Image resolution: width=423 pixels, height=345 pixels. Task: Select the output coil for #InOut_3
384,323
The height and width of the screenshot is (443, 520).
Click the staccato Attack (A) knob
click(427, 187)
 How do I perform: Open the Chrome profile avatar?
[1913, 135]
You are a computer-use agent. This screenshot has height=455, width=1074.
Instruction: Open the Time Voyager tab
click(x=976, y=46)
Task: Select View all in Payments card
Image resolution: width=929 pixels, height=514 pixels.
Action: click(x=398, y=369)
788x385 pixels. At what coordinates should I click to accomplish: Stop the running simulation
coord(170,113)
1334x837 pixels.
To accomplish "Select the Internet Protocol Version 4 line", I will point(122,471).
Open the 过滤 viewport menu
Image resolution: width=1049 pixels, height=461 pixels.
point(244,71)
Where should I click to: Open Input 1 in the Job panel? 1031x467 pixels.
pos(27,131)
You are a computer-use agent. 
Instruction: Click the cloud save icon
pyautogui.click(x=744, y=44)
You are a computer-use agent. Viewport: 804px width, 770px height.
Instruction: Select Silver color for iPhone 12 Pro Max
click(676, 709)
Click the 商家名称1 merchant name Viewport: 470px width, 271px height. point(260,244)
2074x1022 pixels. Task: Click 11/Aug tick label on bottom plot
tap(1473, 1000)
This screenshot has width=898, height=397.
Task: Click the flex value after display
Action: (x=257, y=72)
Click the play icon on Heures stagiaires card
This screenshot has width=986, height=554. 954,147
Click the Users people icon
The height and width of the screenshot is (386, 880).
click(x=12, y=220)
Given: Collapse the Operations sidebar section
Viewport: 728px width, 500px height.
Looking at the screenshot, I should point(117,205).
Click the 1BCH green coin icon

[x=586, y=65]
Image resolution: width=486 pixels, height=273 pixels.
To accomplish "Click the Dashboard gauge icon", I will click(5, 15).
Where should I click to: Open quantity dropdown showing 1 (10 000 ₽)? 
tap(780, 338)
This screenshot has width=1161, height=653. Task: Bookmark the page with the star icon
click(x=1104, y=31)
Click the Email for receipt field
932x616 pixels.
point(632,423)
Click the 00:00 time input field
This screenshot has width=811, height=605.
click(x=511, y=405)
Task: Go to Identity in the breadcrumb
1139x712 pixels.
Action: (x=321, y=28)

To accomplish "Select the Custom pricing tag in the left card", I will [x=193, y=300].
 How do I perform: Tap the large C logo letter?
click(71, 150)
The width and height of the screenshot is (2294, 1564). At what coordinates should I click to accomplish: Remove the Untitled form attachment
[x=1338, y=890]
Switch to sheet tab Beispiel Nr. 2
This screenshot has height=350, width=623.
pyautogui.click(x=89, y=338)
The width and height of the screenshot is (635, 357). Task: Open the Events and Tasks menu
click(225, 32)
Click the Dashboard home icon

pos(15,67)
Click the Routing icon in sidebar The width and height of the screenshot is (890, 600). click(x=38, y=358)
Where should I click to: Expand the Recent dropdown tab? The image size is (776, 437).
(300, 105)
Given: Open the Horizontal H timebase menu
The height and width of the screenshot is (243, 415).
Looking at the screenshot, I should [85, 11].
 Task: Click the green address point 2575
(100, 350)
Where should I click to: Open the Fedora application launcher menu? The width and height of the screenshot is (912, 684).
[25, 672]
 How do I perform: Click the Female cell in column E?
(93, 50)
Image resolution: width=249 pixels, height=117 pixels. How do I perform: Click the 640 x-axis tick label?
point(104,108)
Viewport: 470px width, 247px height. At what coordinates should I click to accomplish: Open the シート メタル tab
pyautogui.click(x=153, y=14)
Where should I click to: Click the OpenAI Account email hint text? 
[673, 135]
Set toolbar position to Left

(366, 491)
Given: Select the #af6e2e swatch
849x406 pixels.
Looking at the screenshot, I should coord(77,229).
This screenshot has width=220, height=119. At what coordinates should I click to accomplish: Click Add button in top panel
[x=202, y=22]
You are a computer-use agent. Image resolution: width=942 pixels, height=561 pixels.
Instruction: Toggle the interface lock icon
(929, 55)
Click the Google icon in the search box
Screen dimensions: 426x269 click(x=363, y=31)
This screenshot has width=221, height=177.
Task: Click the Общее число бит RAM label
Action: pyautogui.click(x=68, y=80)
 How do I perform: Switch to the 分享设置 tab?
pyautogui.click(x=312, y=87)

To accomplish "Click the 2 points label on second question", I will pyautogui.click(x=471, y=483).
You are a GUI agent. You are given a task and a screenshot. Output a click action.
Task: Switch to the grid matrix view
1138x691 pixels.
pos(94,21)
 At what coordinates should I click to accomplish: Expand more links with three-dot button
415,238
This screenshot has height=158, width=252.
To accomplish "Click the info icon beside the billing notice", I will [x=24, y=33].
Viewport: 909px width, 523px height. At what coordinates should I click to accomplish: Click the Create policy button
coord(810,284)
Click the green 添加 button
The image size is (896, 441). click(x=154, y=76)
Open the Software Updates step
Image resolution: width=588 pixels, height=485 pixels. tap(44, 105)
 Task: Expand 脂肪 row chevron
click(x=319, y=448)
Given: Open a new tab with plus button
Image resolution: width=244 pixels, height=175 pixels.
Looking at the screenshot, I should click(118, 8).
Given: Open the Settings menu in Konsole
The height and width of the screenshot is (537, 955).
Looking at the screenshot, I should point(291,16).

■ **YOUR INSTRUCTIONS**
Output the entries above as a Markdown table with the columns Row and Entry, numbering each line in Row and putting the line itself in Entry, and leave out the blank lines.

■ **THE COMPLETED TASK**
| Row | Entry |
|---|---|
| 1 | Image resolution: width=423 pixels, height=345 pixels. Task: Select the output coil for #InOut_3 |
| 2 | 384,323 |
| 3 | The height and width of the screenshot is (443, 520). |
| 4 | Click the staccato Attack (A) knob |
| 5 | click(427, 187) |
| 6 |  How do I perform: Open the Chrome profile avatar? |
| 7 | [1913, 135] |
| 8 | You are a computer-use agent. This screenshot has height=455, width=1074. |
| 9 | Instruction: Open the Time Voyager tab |
| 10 | click(x=976, y=46) |
| 11 | Task: Select View all in Payments card |
| 12 | Image resolution: width=929 pixels, height=514 pixels. |
| 13 | Action: click(x=398, y=369) |
| 14 | 788x385 pixels. At what coordinates should I click to accomplish: Stop the running simulation |
| 15 | coord(170,113) |
| 16 | 1334x837 pixels. |
| 17 | To accomplish "Select the Internet Protocol Version 4 line", I will point(122,471). |
| 18 | Open the 过滤 viewport menu |
| 19 | Image resolution: width=1049 pixels, height=461 pixels. |
| 20 | point(244,71) |
| 21 | Where should I click to: Open Input 1 in the Job panel? 1031x467 pixels. |
| 22 | pos(27,131) |
| 23 | You are a computer-use agent.  |
| 24 | Instruction: Click the cloud save icon |
| 25 | pyautogui.click(x=744, y=44) |
| 26 | You are a computer-use agent. Viewport: 804px width, 770px height. |
| 27 | Instruction: Select Silver color for iPhone 12 Pro Max |
| 28 | click(676, 709) |
| 29 | Click the 商家名称1 merchant name Viewport: 470px width, 271px height. point(260,244) |
| 30 | 2074x1022 pixels. Task: Click 11/Aug tick label on bottom plot |
| 31 | tap(1473, 1000) |
| 32 | This screenshot has width=898, height=397. |
| 33 | Task: Click the flex value after display |
| 34 | Action: (x=257, y=72) |
| 35 | Click the play icon on Heures stagiaires card |
| 36 | This screenshot has width=986, height=554. 954,147 |
| 37 | Click the Users people icon |
| 38 | The height and width of the screenshot is (386, 880). |
| 39 | click(x=12, y=220) |
| 40 | Given: Collapse the Operations sidebar section |
| 41 | Viewport: 728px width, 500px height. |
| 42 | Looking at the screenshot, I should point(117,205). |
| 43 | Click the 1BCH green coin icon |
| 44 | [x=586, y=65] |
| 45 | Image resolution: width=486 pixels, height=273 pixels. |
| 46 | To accomplish "Click the Dashboard gauge icon", I will click(5, 15). |
| 47 | Where should I click to: Open quantity dropdown showing 1 (10 000 ₽)?  |
| 48 | tap(780, 338) |
| 49 | This screenshot has width=1161, height=653. Task: Bookmark the page with the star icon |
| 50 | click(x=1104, y=31) |
| 51 | Click the Email for receipt field |
| 52 | 932x616 pixels. |
| 53 | point(632,423) |
| 54 | Click the 00:00 time input field |
| 55 | This screenshot has width=811, height=605. |
| 56 | click(x=511, y=405) |
| 57 | Task: Go to Identity in the breadcrumb |
| 58 | 1139x712 pixels. |
| 59 | Action: (x=321, y=28) |
| 60 | To accomplish "Select the Custom pricing tag in the left card", I will [x=193, y=300]. |
| 61 |  How do I perform: Tap the large C logo letter? |
| 62 | click(71, 150) |
| 63 | The width and height of the screenshot is (2294, 1564). At what coordinates should I click to accomplish: Remove the Untitled form attachment |
| 64 | [x=1338, y=890] |
| 65 | Switch to sheet tab Beispiel Nr. 2 |
| 66 | This screenshot has height=350, width=623. |
| 67 | pyautogui.click(x=89, y=338) |
| 68 | The width and height of the screenshot is (635, 357). Task: Open the Events and Tasks menu |
| 69 | click(225, 32) |
| 70 | Click the Dashboard home icon |
| 71 | pos(15,67) |
| 72 | Click the Routing icon in sidebar The width and height of the screenshot is (890, 600). click(x=38, y=358) |
| 73 | Where should I click to: Expand the Recent dropdown tab? The image size is (776, 437). |
| 74 | (300, 105) |
| 75 | Given: Open the Horizontal H timebase menu |
| 76 | The height and width of the screenshot is (243, 415). |
| 77 | Looking at the screenshot, I should [85, 11]. |
| 78 |  Task: Click the green address point 2575 |
| 79 | (100, 350) |
| 80 | Where should I click to: Open the Fedora application launcher menu? The width and height of the screenshot is (912, 684). |
| 81 | [25, 672] |
| 82 |  How do I perform: Click the Female cell in column E? |
| 83 | (93, 50) |
| 84 | Image resolution: width=249 pixels, height=117 pixels. How do I perform: Click the 640 x-axis tick label? |
| 85 | point(104,108) |
| 86 | Viewport: 470px width, 247px height. At what coordinates should I click to accomplish: Open the シート メタル tab |
| 87 | pyautogui.click(x=153, y=14) |
| 88 | Where should I click to: Click the OpenAI Account email hint text?  |
| 89 | [673, 135] |
| 90 | Set toolbar position to Left |
| 91 | (366, 491) |
| 92 | Given: Select the #af6e2e swatch |
| 93 | 849x406 pixels. |
| 94 | Looking at the screenshot, I should coord(77,229). |
| 95 | This screenshot has width=220, height=119. At what coordinates should I click to accomplish: Click Add button in top panel |
| 96 | [x=202, y=22] |
| 97 | You are a computer-use agent. Image resolution: width=942 pixels, height=561 pixels. |
| 98 | Instruction: Toggle the interface lock icon |
| 99 | (929, 55) |
| 100 | Click the Google icon in the search box |
| 101 | Screen dimensions: 426x269 click(x=363, y=31) |
| 102 | This screenshot has width=221, height=177. |
| 103 | Task: Click the Общее число бит RAM label |
| 104 | Action: pyautogui.click(x=68, y=80) |
| 105 |  How do I perform: Switch to the 分享设置 tab? |
| 106 | pyautogui.click(x=312, y=87) |
| 107 | To accomplish "Click the 2 points label on second question", I will pyautogui.click(x=471, y=483). |
| 108 | You are a GUI agent. You are given a task and a screenshot. Output a click action. |
| 109 | Task: Switch to the grid matrix view |
| 110 | 1138x691 pixels. |
| 111 | pos(94,21) |
| 112 |  At what coordinates should I click to accomplish: Expand more links with three-dot button |
| 113 | 415,238 |
| 114 | This screenshot has height=158, width=252. |
| 115 | To accomplish "Click the info icon beside the billing notice", I will [x=24, y=33]. |
| 116 | Viewport: 909px width, 523px height. At what coordinates should I click to accomplish: Click the Create policy button |
| 117 | coord(810,284) |
| 118 | Click the green 添加 button |
| 119 | The image size is (896, 441). click(x=154, y=76) |
| 120 | Open the Software Updates step |
| 121 | Image resolution: width=588 pixels, height=485 pixels. tap(44, 105) |
| 122 |  Task: Expand 脂肪 row chevron |
| 123 | click(x=319, y=448) |
| 124 | Given: Open a new tab with plus button |
| 125 | Image resolution: width=244 pixels, height=175 pixels. |
| 126 | Looking at the screenshot, I should click(118, 8). |
| 127 | Given: Open the Settings menu in Konsole |
| 128 | The height and width of the screenshot is (537, 955). |
| 129 | Looking at the screenshot, I should point(291,16). |